Other accolades include: offensive rookie of the year (1995), a five-time Pro Bowler and All-Pro, NFL rushing champion (2004), NFL player of the year (2004), the Jets all-time leading rusher, and the No. 4 on the NFL's all-time rushing list behind Emmitt Smith, Walter Payton and Barry Sanders, all Hall of Famers.

Martin, who grew up in Pittsburgh, didn't play football until his senior year of high school, and that was only after his mother talked him into it if for no other reason than to give him an escape from the crime that pervaded his neighborhood. (Martin's grandmother had been murdered, and he once had a gun pointed at his head, the trigger pulled multiple times but for some reason didn't fire.)

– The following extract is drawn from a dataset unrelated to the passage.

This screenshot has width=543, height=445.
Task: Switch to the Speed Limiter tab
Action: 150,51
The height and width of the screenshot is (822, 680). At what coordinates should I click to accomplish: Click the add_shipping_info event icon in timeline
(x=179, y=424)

“I was somewhat forced to play football because of the circumstances I grew up in; it became my escape,” Martin told the New York Times. “Who knows where I’d be without football.”

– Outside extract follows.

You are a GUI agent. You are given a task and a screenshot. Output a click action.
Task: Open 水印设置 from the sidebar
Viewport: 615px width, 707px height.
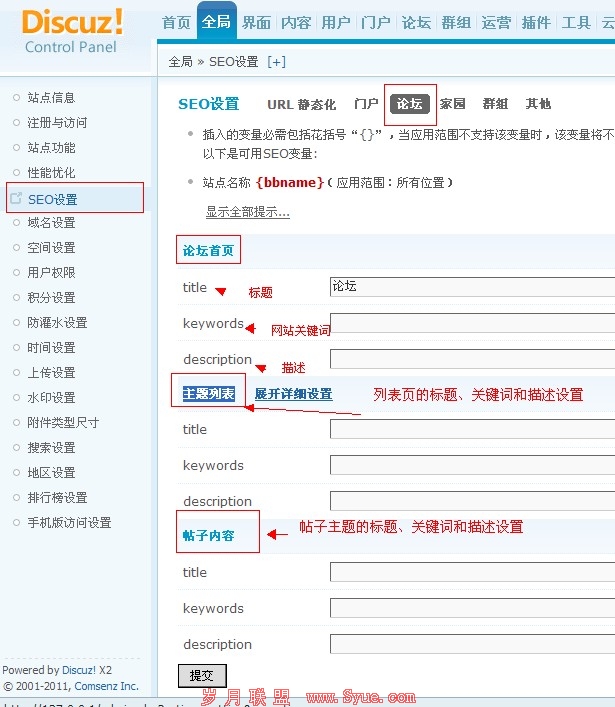pyautogui.click(x=51, y=398)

And who knows where football would be without Martin. When coach Bill Parcells left the Patriots for the Jets, he signed Martin, a restricted free agent after the 1997 season, to a six-year, $36-million offer sheet. New England chose not to match and Martin and Parcells were reunited. On Saturday, Parcells will present Martin during the Hall of Fame ceremonies.

He had a huge impact on my life,” Martin, speaking to the Boston Globe, said of Parcells. “My career would not have been half of what it was if it wasn’t for Bill Parcells. I think he not only taught me how to be a running back, but I think he taught me how to be a professional. And not only how to be a professional, but how to be a man. He was the first man that I looked up to. He was a huge part of my life.”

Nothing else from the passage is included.